Texto de origem:
Será a minha vez?

João Salvador

O meu maior temor é que um dia eu tenha que escrever meus textos, à base de receitas de bolos, de chocolates caseiros, ou de escrever trechos de Os Lusíada, seguidamente, como protesto por não poder falar o que penso. Durante a ditadura militar, cada jornal adotou um jeito próprio de resistir à presença de censores nas redações, apresentando receitas de bolos, geralmente simples e tradicionais, de conhecimento comum da maioria dos lares brasileiros, como bolo de fubá ou de cenoura. Às vezes, as receitas eram incompletas, terminavam do nada, no meio das instruções. Outra pedia um quilo de sal. Eram sempre inseridas logo antes da impressão, sempre que havia espaços em branco deixados por textos de tamanhos variados cortados. Em raras ocasiões, o título das receitas era uma alfinetada em certos políticos, fazendo referência ao sobr enome deles nos ingredientes. Nem sempre o produto final da receita era possível de comer.

O legado das receitas de bolo se justapõe aos indicadores de informação reprimida. Nas redações, quando se sabia que algo havia sido censurado, o ambiente era muito tenso e a autocensura dos repórteres era uma prática de segurança.

Não resta nenhuma dúvida de que, no cenário atual, desenha-se um tempo perigoso para falar, discutir, escrever, enfim, para emitir opiniões. O Congresso parece nem notar, pela baixa resistência aos antibióticos políticos, os quais podem recrutar e calar muita gente. Em um regime autoritário, a rota é bem traçada, em conta-gotas e homeopáticas, que pode não estar muito longe da verdade, dentro do cenário político atual, porém merece uma dose de cautela.

As tarefas:
a) Traduza para o inglês esta frase do texto sobre censura e receitas de bolo: "Às vezes, as receitas eram incompletas, terminavam do nada, no meio das instruções."
b) Segundo o texto sobre censura e receitas de bolo, para quais ações se desenha um tempo perigoso no cenário atual? Liste todas.
c) No texto sobre censura e receitas de bolo, troque "Congresso" por "Senado" e reescreva tudo desde "Não resta nenhuma" até "dose de cautela.".

Amostra dos dados:

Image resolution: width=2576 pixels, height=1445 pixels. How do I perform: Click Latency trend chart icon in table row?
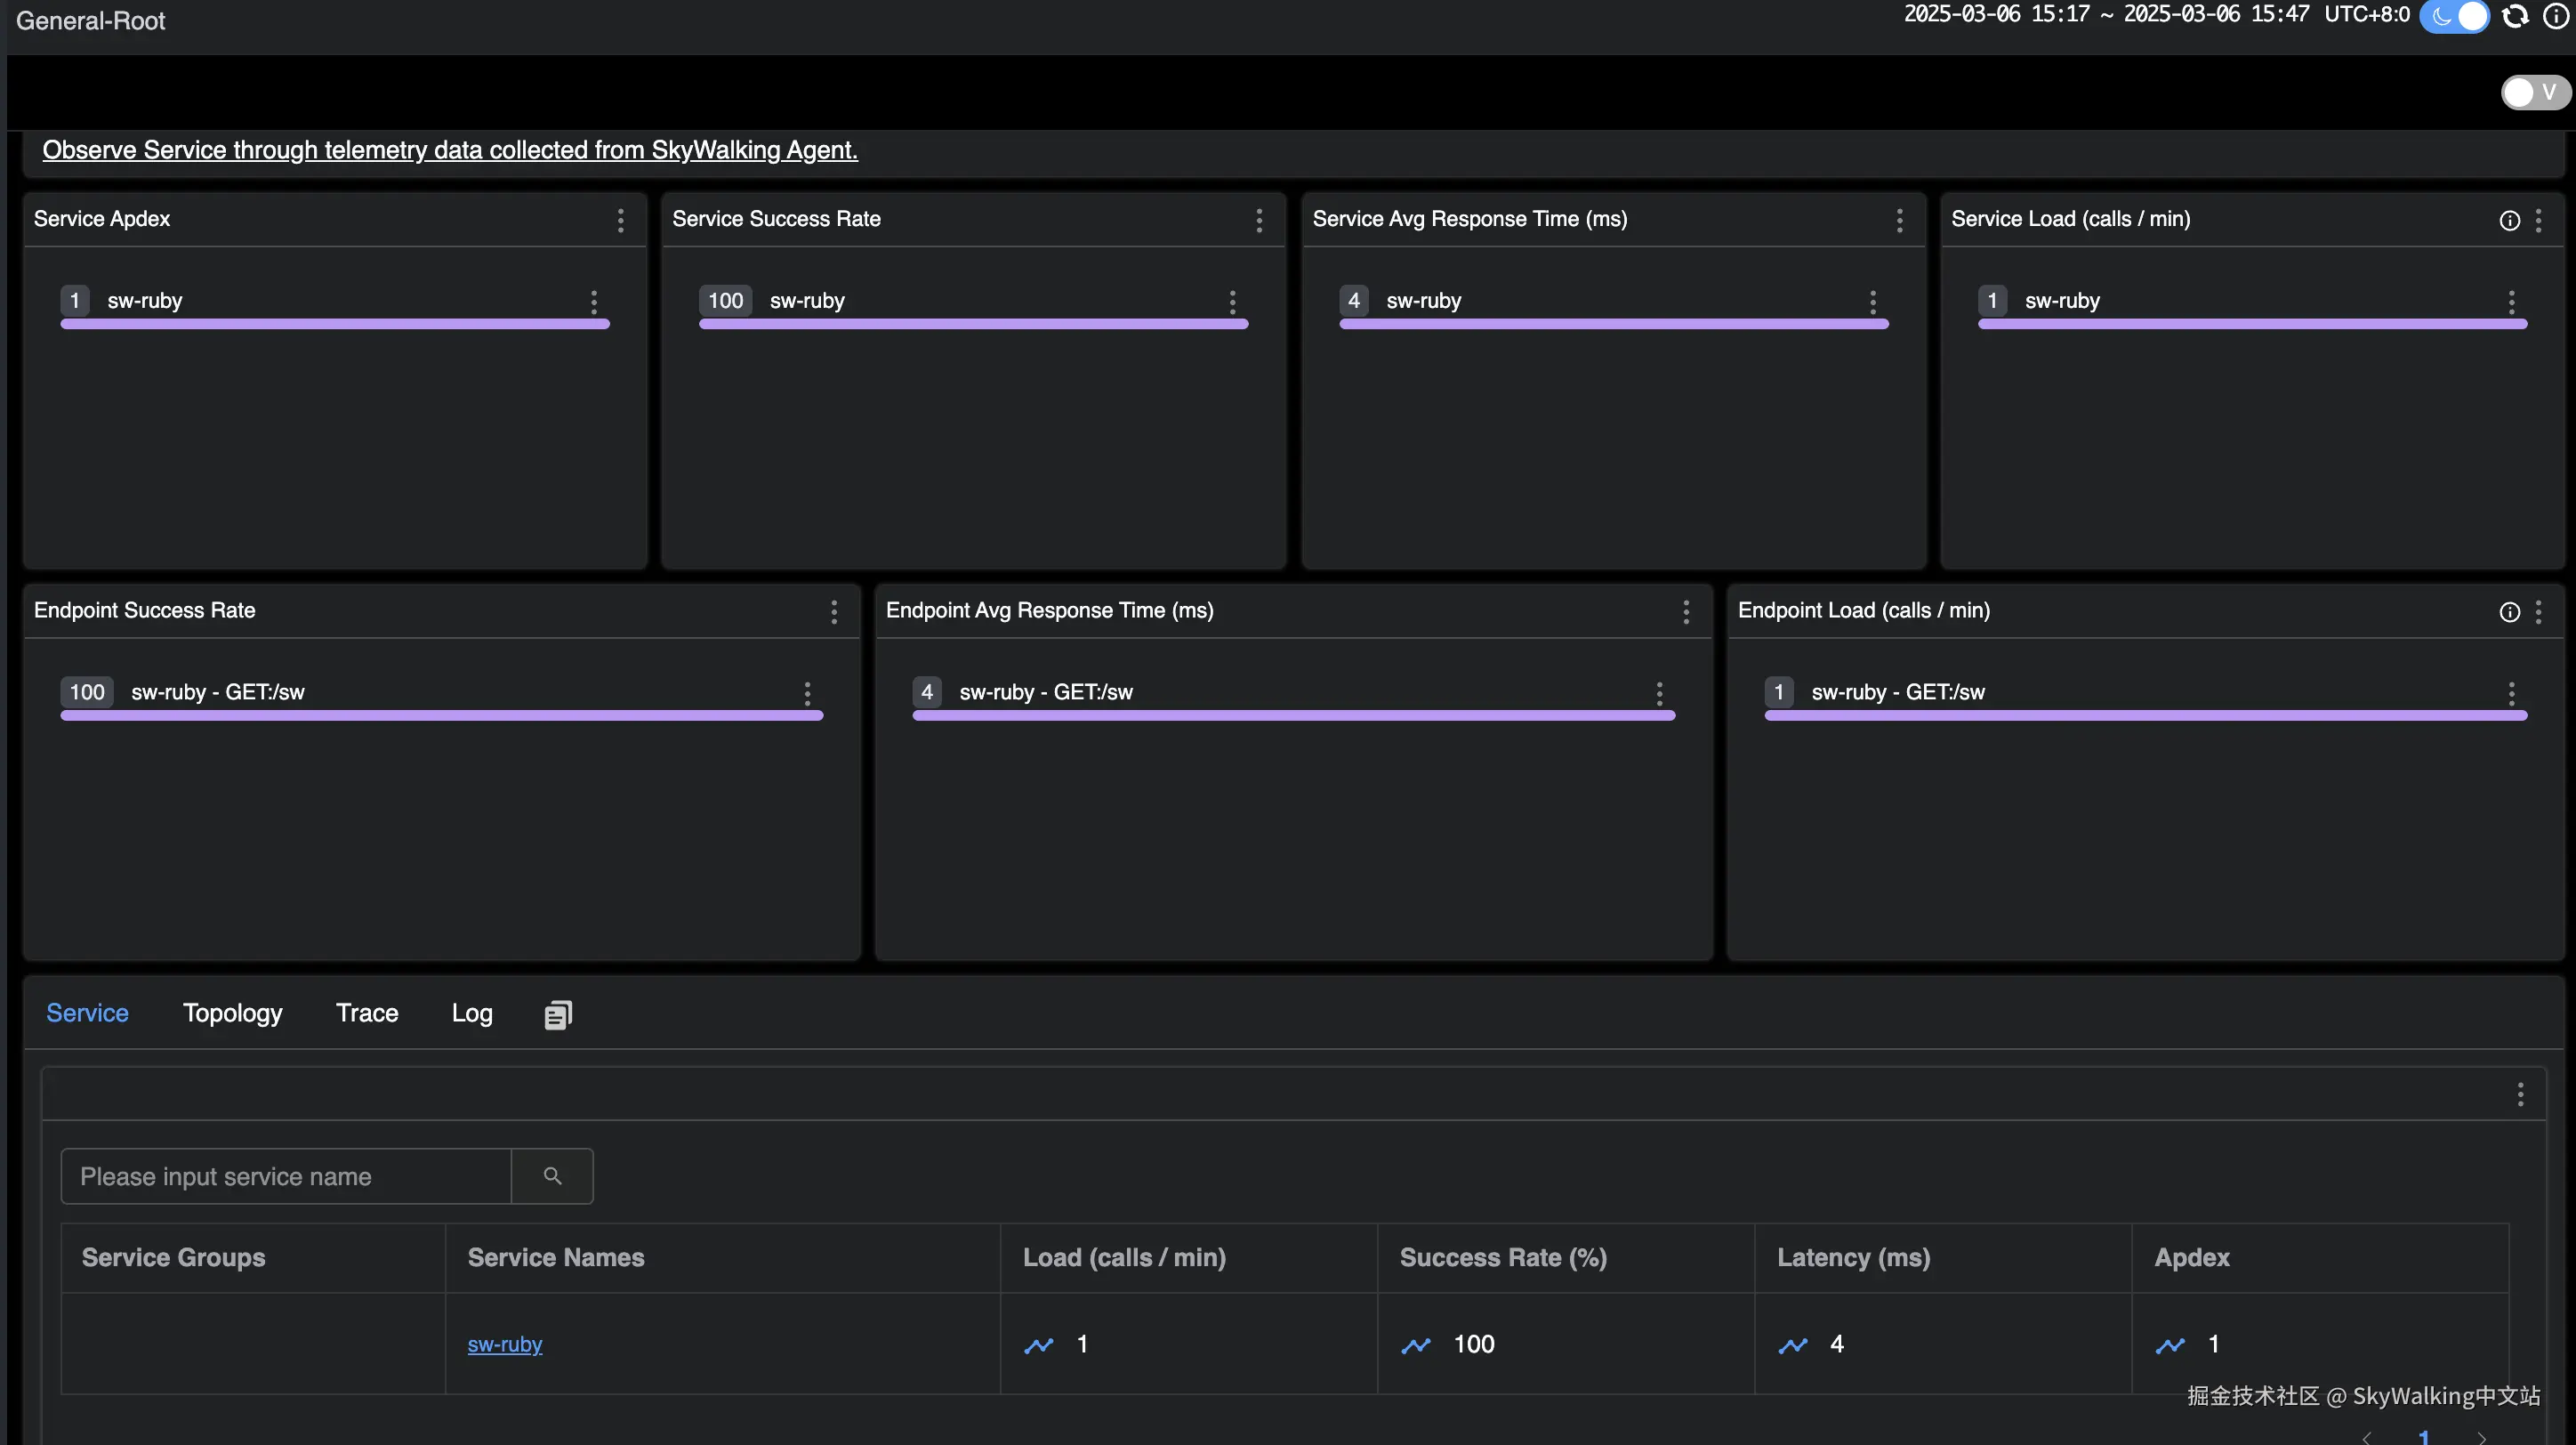[x=1793, y=1346]
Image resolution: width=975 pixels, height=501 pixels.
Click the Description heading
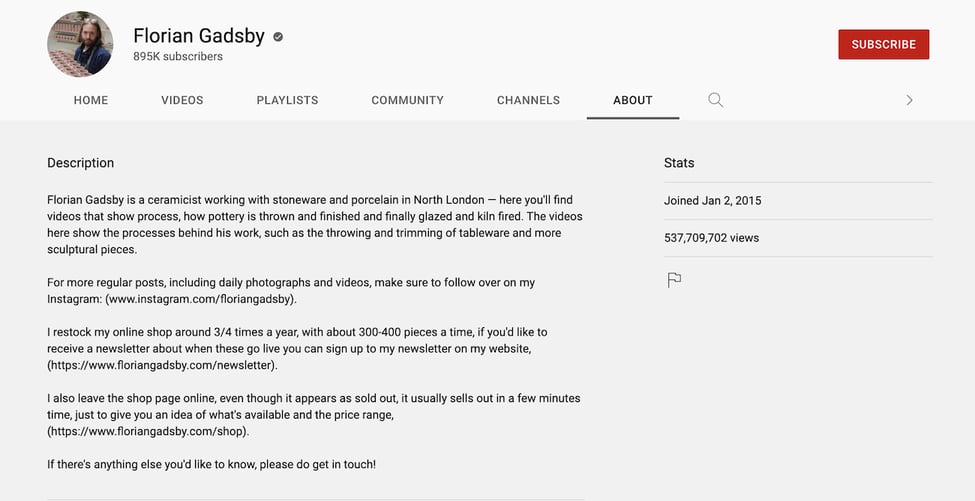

Resultados por tarefa:
a) Sometimes the recipes were incomplete; they ended out of nowhere, in the middle of the instructions.

b)
- falar
- discutir
- escrever
- emitir opiniões

c)
Não resta nenhuma dúvida de que, no cenário atual, desenha-se um tempo perigoso para falar, discutir, escrever, enfim, para emitir opiniões. O Senado parece nem notar, pela baixa resistência aos antibióticos políticos, os quais podem recrutar e calar muita gente. Em um regime autoritário, a rota é bem traçada, em conta-gotas e homeopáticas, que pode não estar muito longe da verdade, dentro do cenário político atual, porém merece uma dose de cautela.